Lenders require full liability and hull coverage on aircraft loans sufficient to cover the bank’s loan/lien amount. The majority of aviation insurance policies are underwritten by a handful of aviation specialty insurance carriers via licensed insurance brokers. Calling more than a few agents for quotes is not recommended as once one agent gives an applicant’s information to various underwriters, the quotes get recorded by those carriers and the premiums are now “locked-in” so other agents that call on same risks get the same quote. When a potential insurance customer calls an agent, they generally “shop” the risk to numerous underwriters to get the most advantageous policy for the applicant. Naturally, lower time, less skilled pilots will receive higher premium quotes than those with more ratings and experience. Loss history, age of applicant, recent flight time experience, time in make & model, and formal recent proficiency training all play a factor in not only the final premium cost but also what the underwriter may be willing to offer for both “In-Motion” and “Not-In-Motion” deductibles.

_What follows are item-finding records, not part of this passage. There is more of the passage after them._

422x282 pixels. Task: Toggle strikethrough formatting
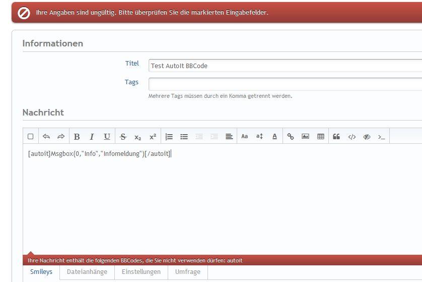coord(123,136)
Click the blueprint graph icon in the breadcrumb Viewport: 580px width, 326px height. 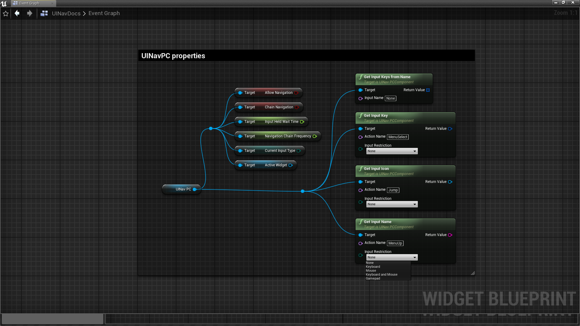(x=44, y=13)
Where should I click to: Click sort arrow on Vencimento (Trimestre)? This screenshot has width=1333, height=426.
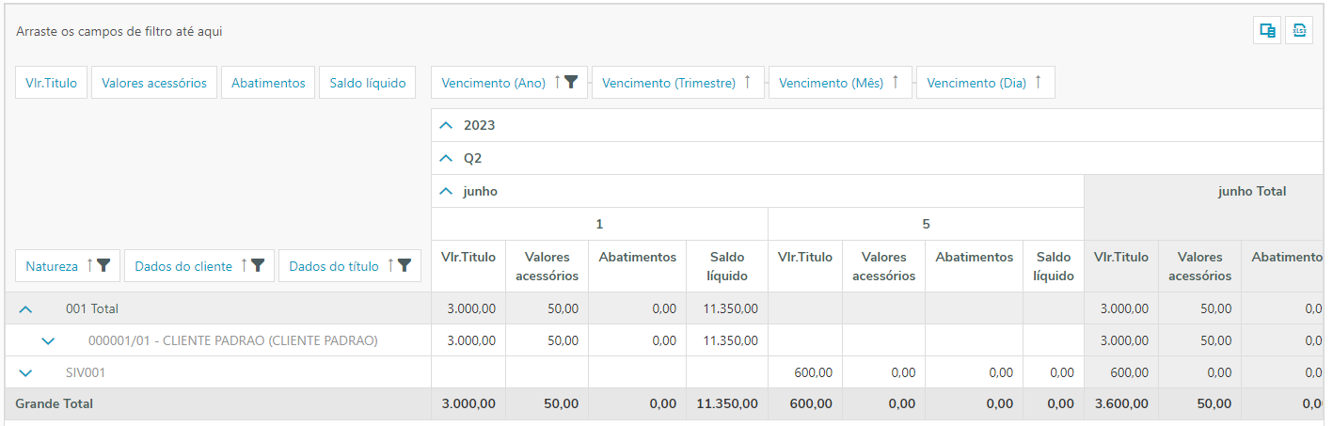pyautogui.click(x=748, y=82)
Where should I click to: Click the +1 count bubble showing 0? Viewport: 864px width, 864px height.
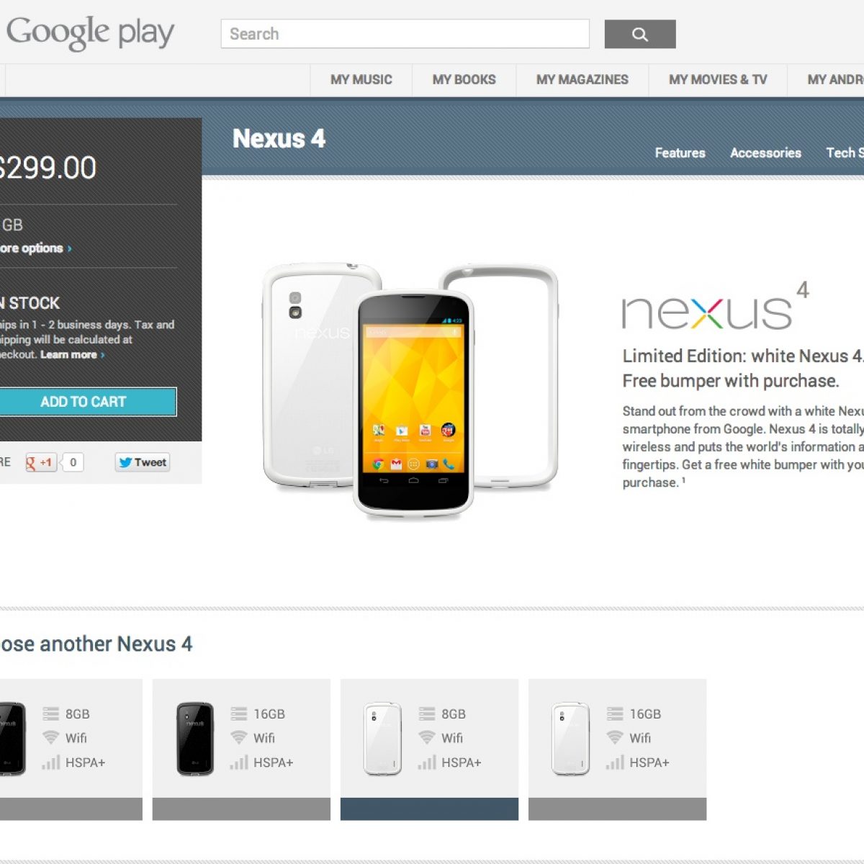tap(73, 462)
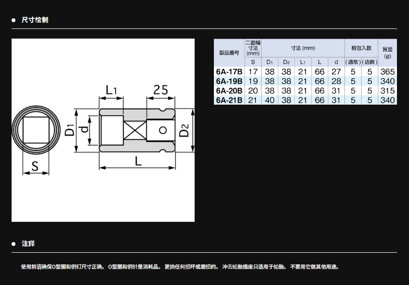Click the 梱包入数 column header
Viewport: 409px width, 285px height.
[361, 48]
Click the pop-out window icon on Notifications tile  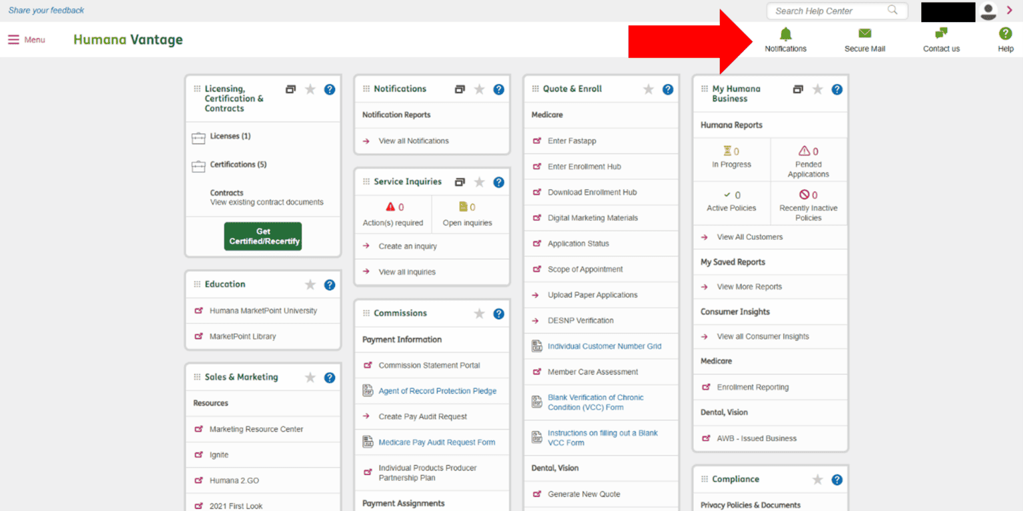pos(460,89)
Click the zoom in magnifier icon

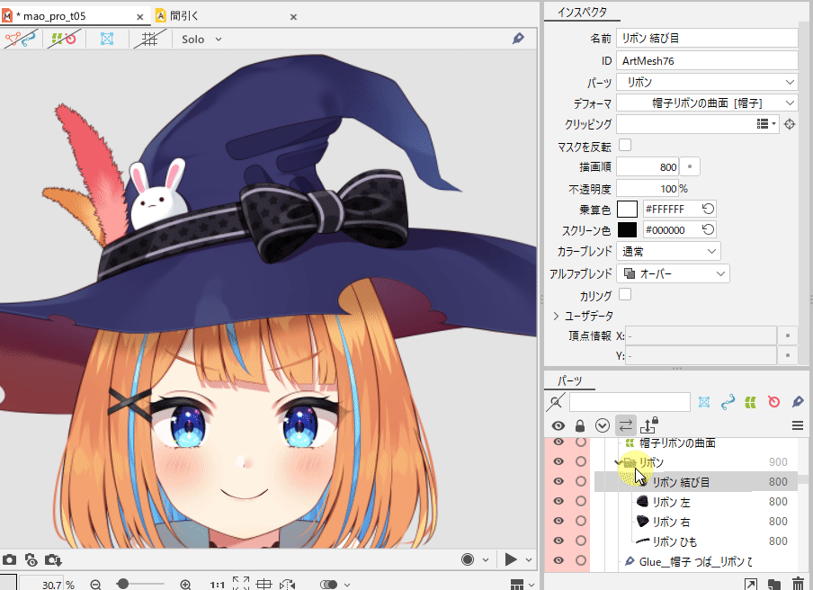(x=186, y=585)
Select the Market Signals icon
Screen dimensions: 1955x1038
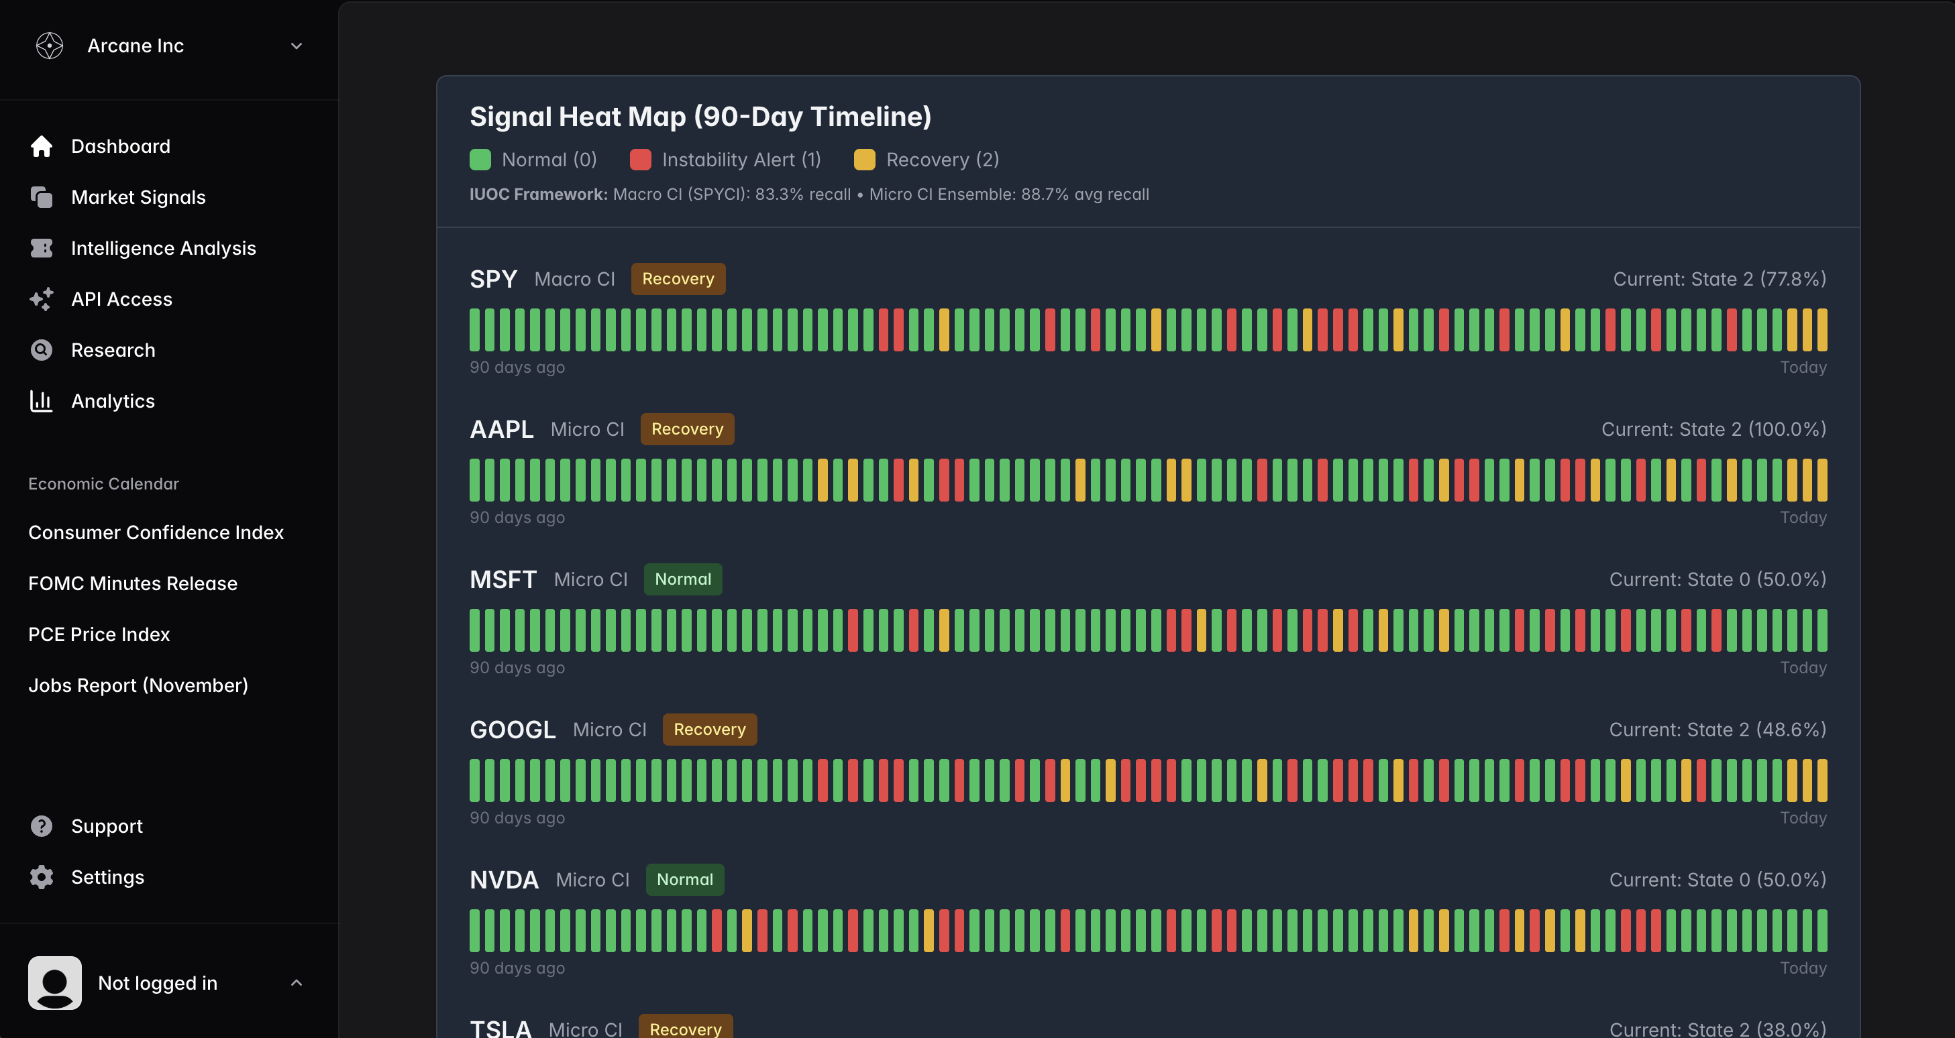point(42,197)
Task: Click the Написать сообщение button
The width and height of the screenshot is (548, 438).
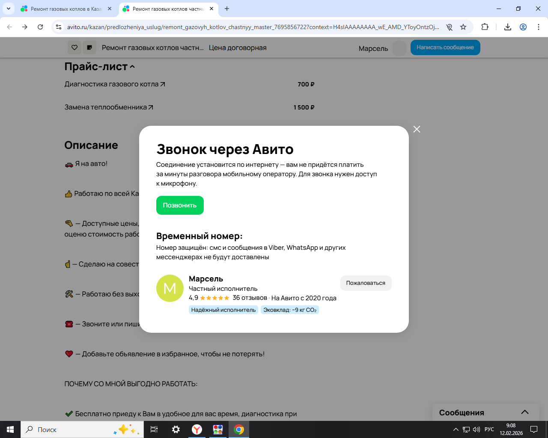Action: tap(445, 47)
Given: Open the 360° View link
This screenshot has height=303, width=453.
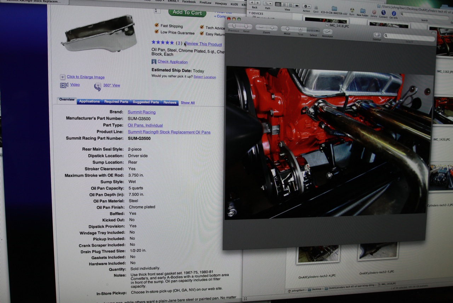Looking at the screenshot, I should pos(111,85).
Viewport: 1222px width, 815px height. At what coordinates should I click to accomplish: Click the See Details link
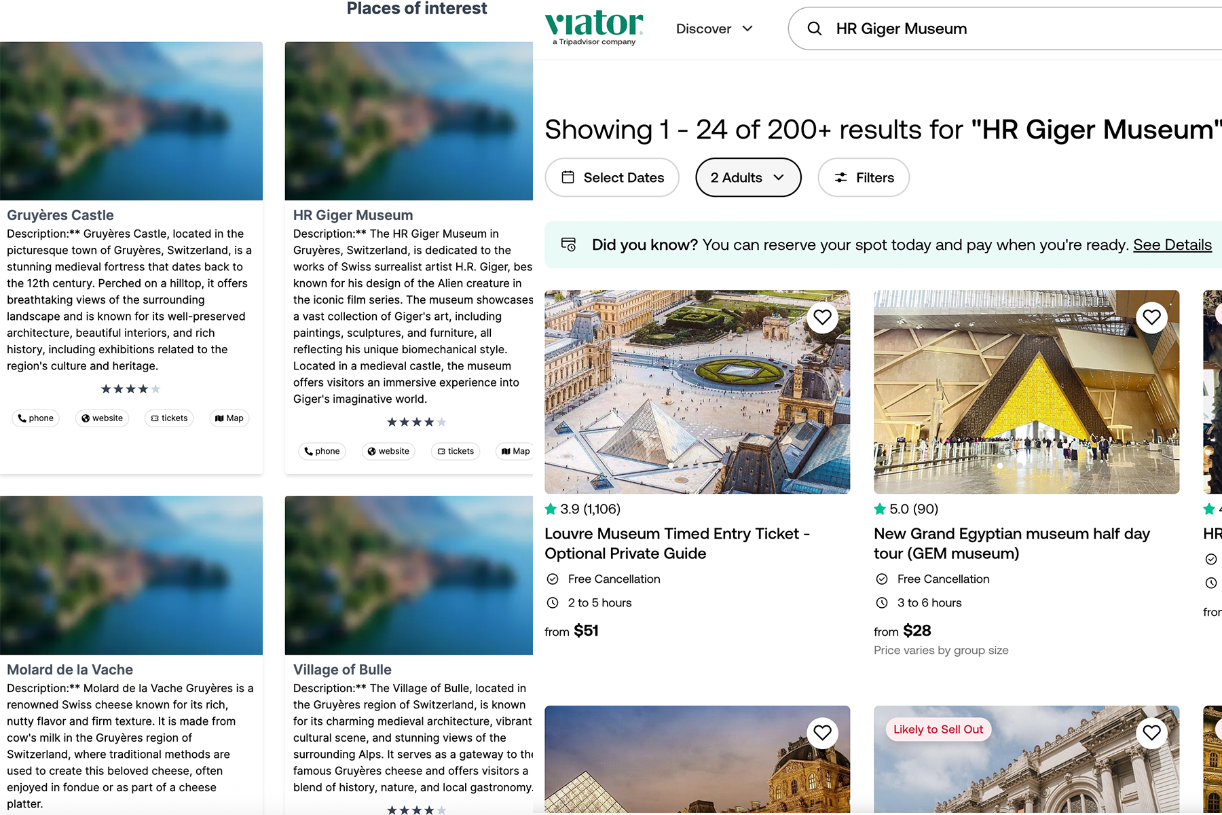pyautogui.click(x=1172, y=245)
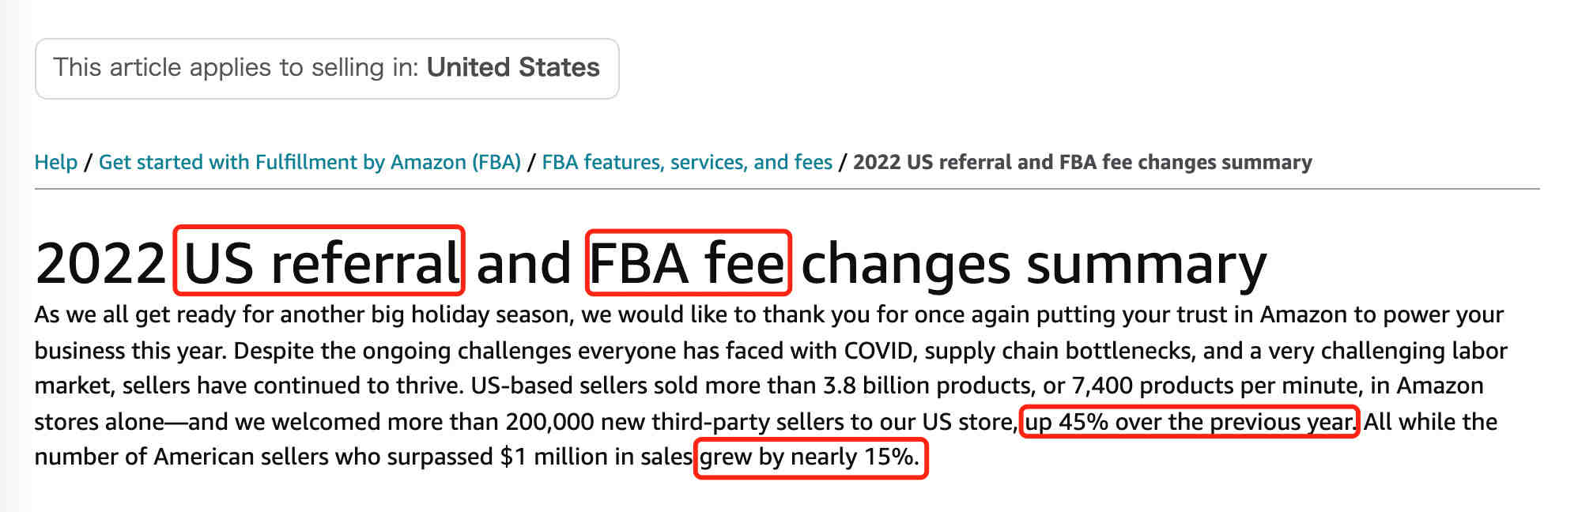Click the highlighted FBA fee heading text

pyautogui.click(x=688, y=262)
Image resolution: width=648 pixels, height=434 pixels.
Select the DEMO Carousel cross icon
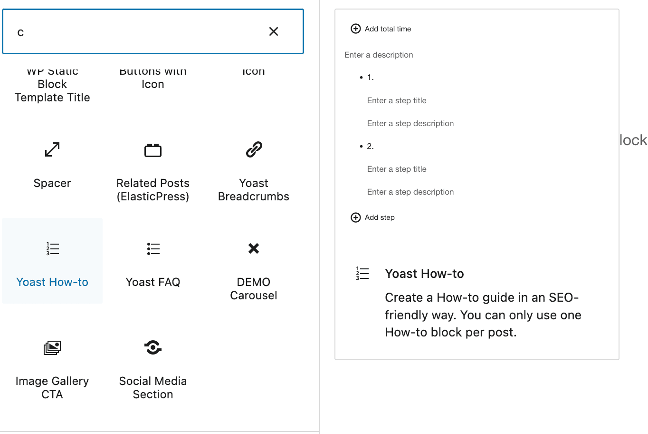point(254,248)
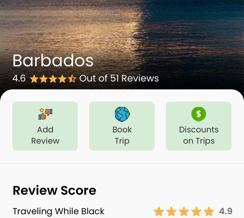Open Discounts on Trips card
Image resolution: width=244 pixels, height=218 pixels.
tap(199, 126)
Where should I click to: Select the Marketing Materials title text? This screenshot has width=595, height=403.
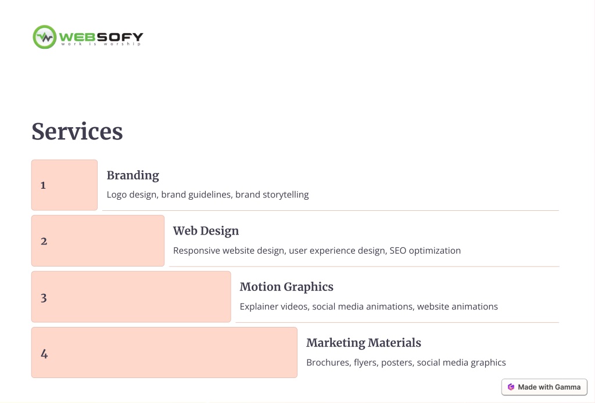pos(364,343)
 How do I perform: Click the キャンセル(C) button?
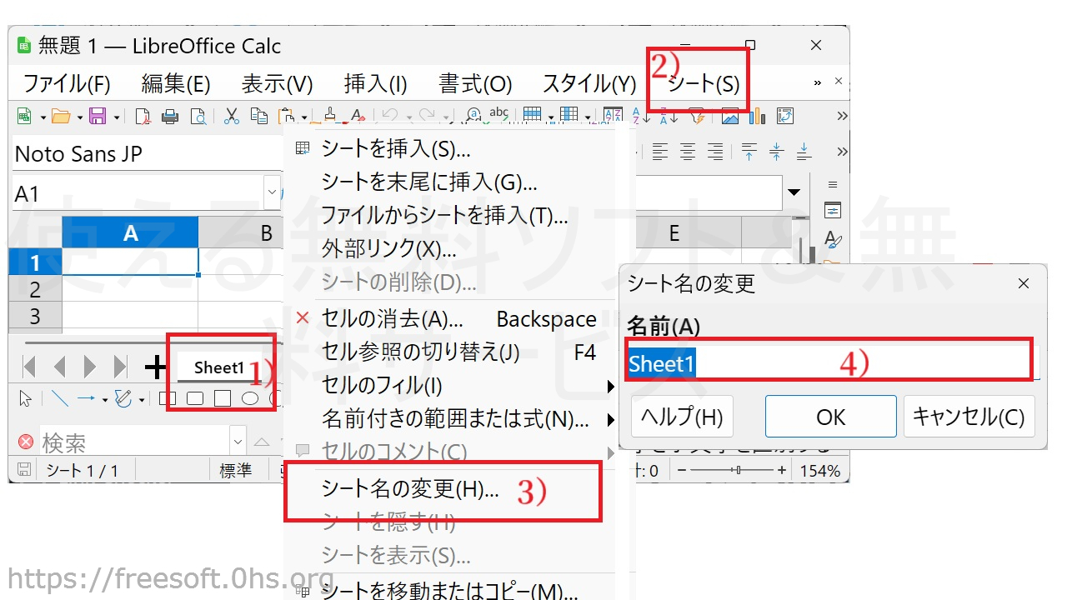coord(969,417)
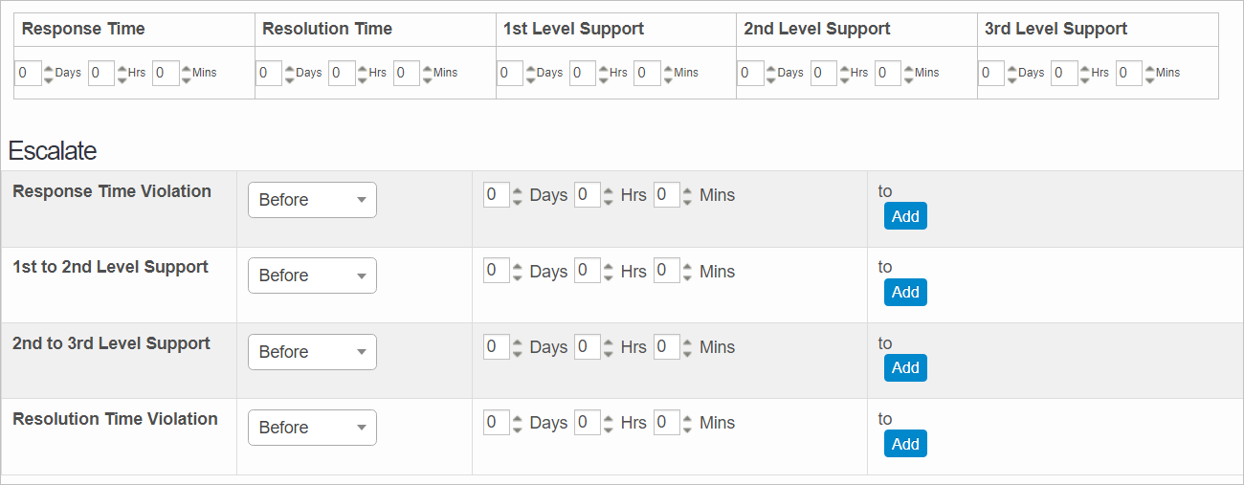Open the 2nd to 3rd Level Support dropdown
1244x485 pixels.
pos(312,352)
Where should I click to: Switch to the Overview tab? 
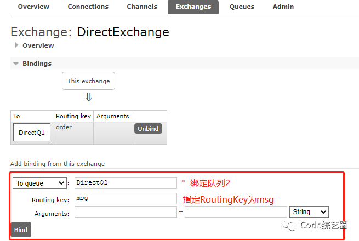click(x=33, y=7)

Typical Information Underwriters request:
- Pilot Ratings
- Total and recent flight hours
- Recent attendance to FAA Wings Safety Programs
- Date of last flight review and or proficiency training
- Current Medical Certificate information
- Aircraft incident/accident history
- Time in Make & Model of desired aircraft you’re insuring
- Location/Airfield where located & hangered or tie down storage
- Aircraft Details, hours, options, avionics upgrades
- Operations-Part 91 or Part 135
The insurance policy should indicate a 30-day cancellation notice to the lender along with a Lien Holder’s Endorsement. The Lien Holder Endorsement covers the bank’s security interest and is generally known also as a “Breach of Warranty” which covers between 90% up to 100% of the aircraft insured amount, depending on the insurance underwriter’s policy terms. The purpose of this endorsement not only verifies that both the policy holder (aircraft owner) has sufficient hull coverage, but also the lender is covered. The “Breach of Warranty” is to further cover the lender in the event of a total loss in which the policy holder has an accident that the insurance underwriter deems as a non-covered event based on provisions within the actual policy. It would only cover the lender and allows the insurance underwriter the option to surrogate (The right held by the insurance underwriter to legally pursue the policy holder that caused the insurance loss). An example of a lien holders claim under the “Breach of Warranty” would be if the insured allowed a non-qualified pilot (under the terms, conditions, and provisions within the policy) to fly the aircraft and an accident occurred, the underwriter would pay the lender and has the legal option of pursuing legally either/or, the non-qualified pilot or policy holder for any insurance proceeds paid out to the lender.